A expectativa é que ocorra a distribuição de mais 21 milhões de doses em março, o que cria a esperança de entrega dos lotes para a segunda rodada em tempo hábil. O reforço precisa acontecer em um prazo máximo de 28 dias. O histórico do Executivo federal, no entanto, depõe contra o clima de otimismo. Mais de um mês após o início da campanha, o Brasil conseguiu realizar a primeira aplicação em pouco menos de seis milhões de pessoas, o que equivale a 2,6% de sua população. Daí em diante, o país passa a depender do cumprimento de promessas, da disputa internacional e, o que é mais temeroso, de suas capacidades de planejamento e logística.

Únicas duas vacinas aprovadas e em uso no país, a Coronavac e a Astrazeneca têm sua capacidade de produção pelo Instituto Butantan e pela Fiocruz, respectivamente, atrelada à importação de insumos da Índia e da China, com quem a gestão de Jair Bolsonaro queimou pontes, mesmo em meio à escassez da matéria-prima, devido à alta demanda. Um dia após ser acusado de demora na entrega pelo ministro Pazuello, o Butantan revelou o envio de três ofícios ao Ministério da Saúde em 2020, oferecendo 160 milhões de doses, 60 milhões delas ainda no ano passado. Todos foram ignorados.

O imunizante da Pfizer, que acaba de mostrar 85% de eficácia com apenas uma dose, também foi desdenhado pelo ministro. Entre agosto e setembro do ano passado, a farmacêutica tentou acertar a venda de 70 milhões de doses com o governo Bolsonaro, sem resposta. Em janeiro, Pazuello ainda criticou supostas condições “leoninas” exigidas pela fabricante, que negociou seus lotes com outros países, onde é aplicado em larga escala.

O governo federal deveria ter fechado acordos ao longo do segundo semestre do ano passado com todas as fabricantes que mostrassem segurança e eficácia. Em vez disso, incinerou verba pública na compra e distribuição de medicamento inútil contra a Covid-19. Neste exato momento, em que as vacinas começam a sumir das unidades da saúde do país, o Ministério da Saúde está com edital aberto para aquisição de mais… hidroxicloroquina.

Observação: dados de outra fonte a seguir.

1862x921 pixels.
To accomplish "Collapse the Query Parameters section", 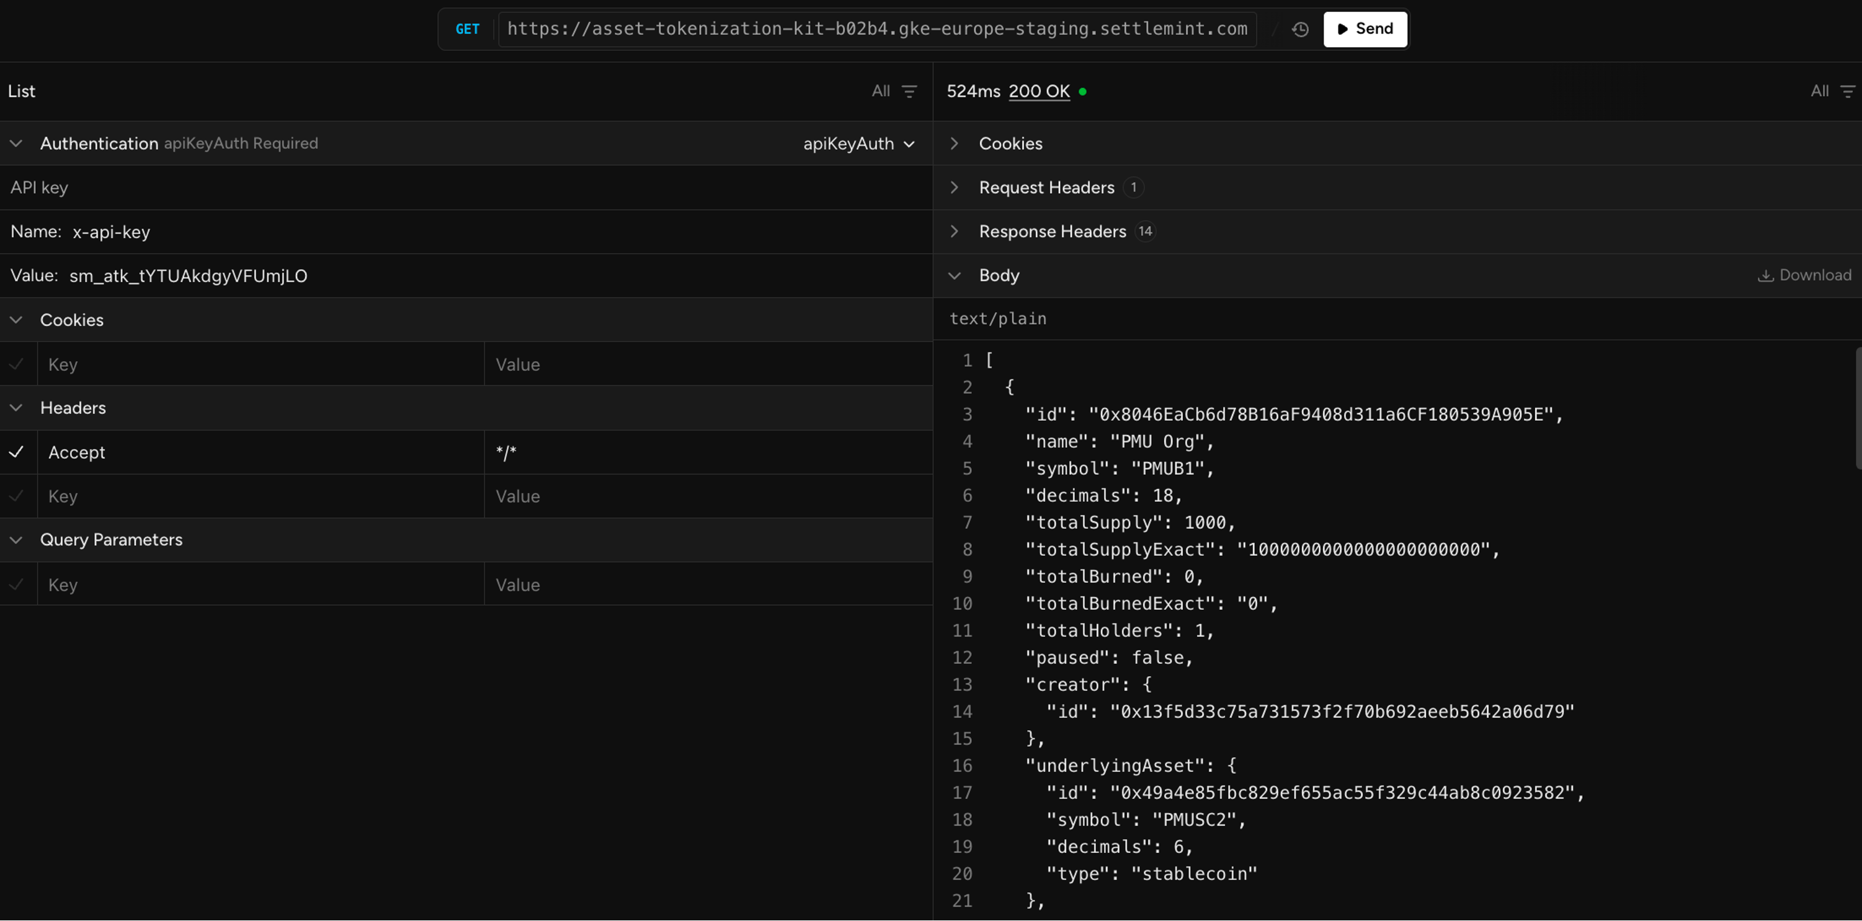I will click(x=16, y=540).
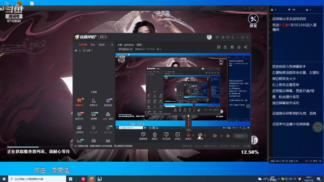Click the 上车一起玩 toolbox icon
Viewport: 324px width, 182px height.
pos(108,116)
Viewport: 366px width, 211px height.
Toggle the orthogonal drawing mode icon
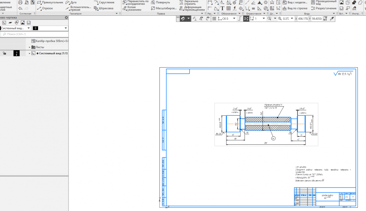pyautogui.click(x=239, y=18)
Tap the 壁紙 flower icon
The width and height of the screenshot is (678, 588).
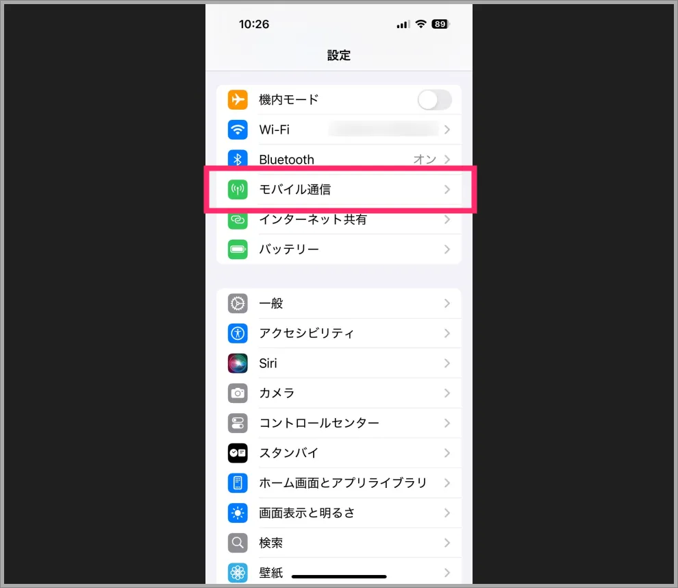[x=238, y=573]
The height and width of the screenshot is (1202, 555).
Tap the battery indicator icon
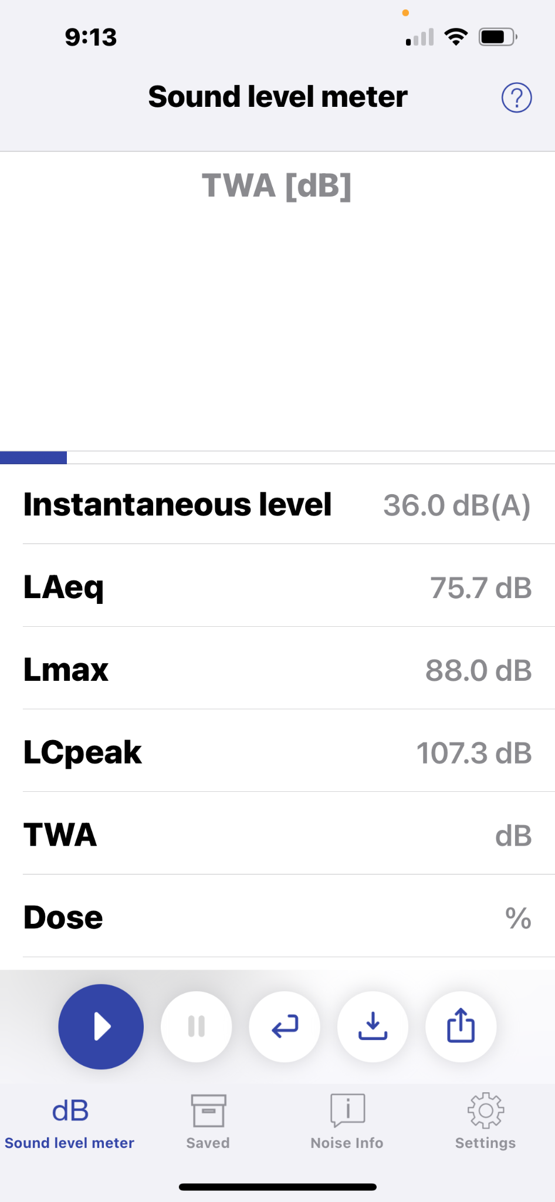pyautogui.click(x=498, y=37)
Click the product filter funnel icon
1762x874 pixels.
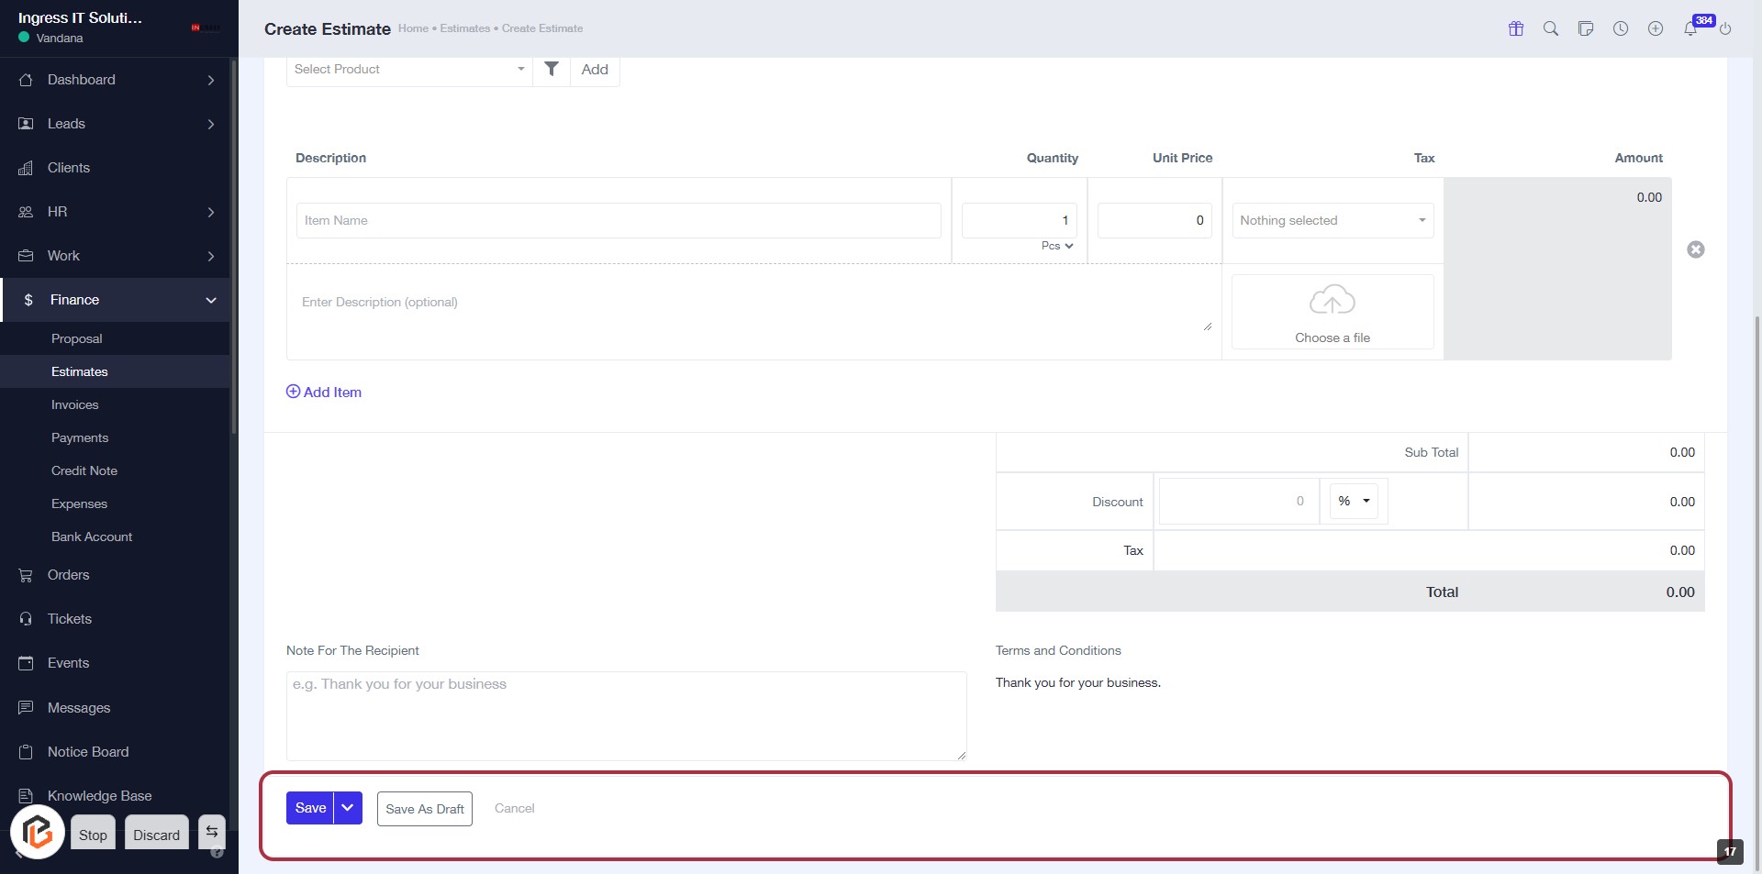pyautogui.click(x=552, y=69)
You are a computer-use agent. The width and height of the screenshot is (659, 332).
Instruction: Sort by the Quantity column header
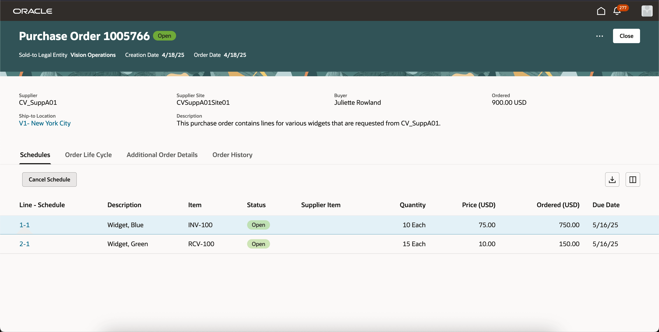click(412, 205)
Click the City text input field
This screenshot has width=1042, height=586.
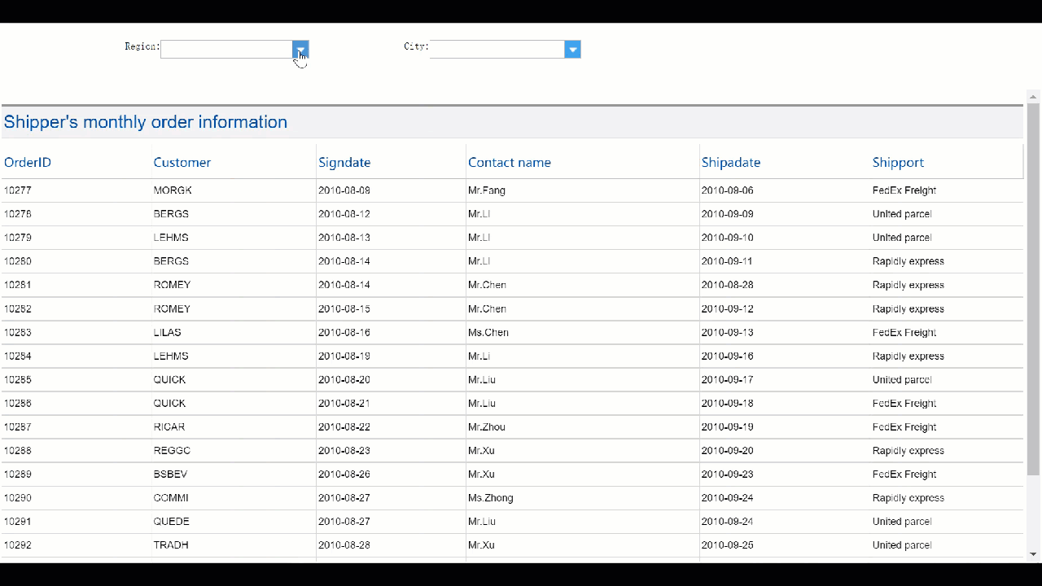pos(495,49)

É uma miopia descarada. Mesmo diante dos alertas de uma segunda onda, com mais de mil mortes por dia e sem nenhuma vacina aprovada, a pasta comandada por Pazuello elaborou no ano passado um orçamento para 2021 aquém do desafio de enfrentamento à pandemia. Em janeiro, segundo documentos obtidos pela Folha, o ministério pediu a abertura de créditos extraordinários sob a alegação de que o avanço da Covid-19 em 2021 era “imprevisível”.

Atualmente, o Brasil esbarra nos recordes de mortes diárias, com velocidade de infecção acelerada. A interrupção da vacinação é altamente desastrosa, uma vez que a imunização só é eficaz com a proteção coletiva. Na pior crise sanitária de sua história, o país joga no lixo décadas de expertise em imunização de massa. Se seguir o ritmo modorrento que vem imprimindo, o país levaria mais de três anos para vacinar 70% da população e, finalmente, impedir o vírus de circular. Ao incluir as ameaças das novas cepas na equação, a tragédia aumenta exponencialmente. Sem uma reação imediata, os brasileiros entrarão em 2022 numa terceira ou quarta onda. E com um ministro que dirá que esse destino era incerto.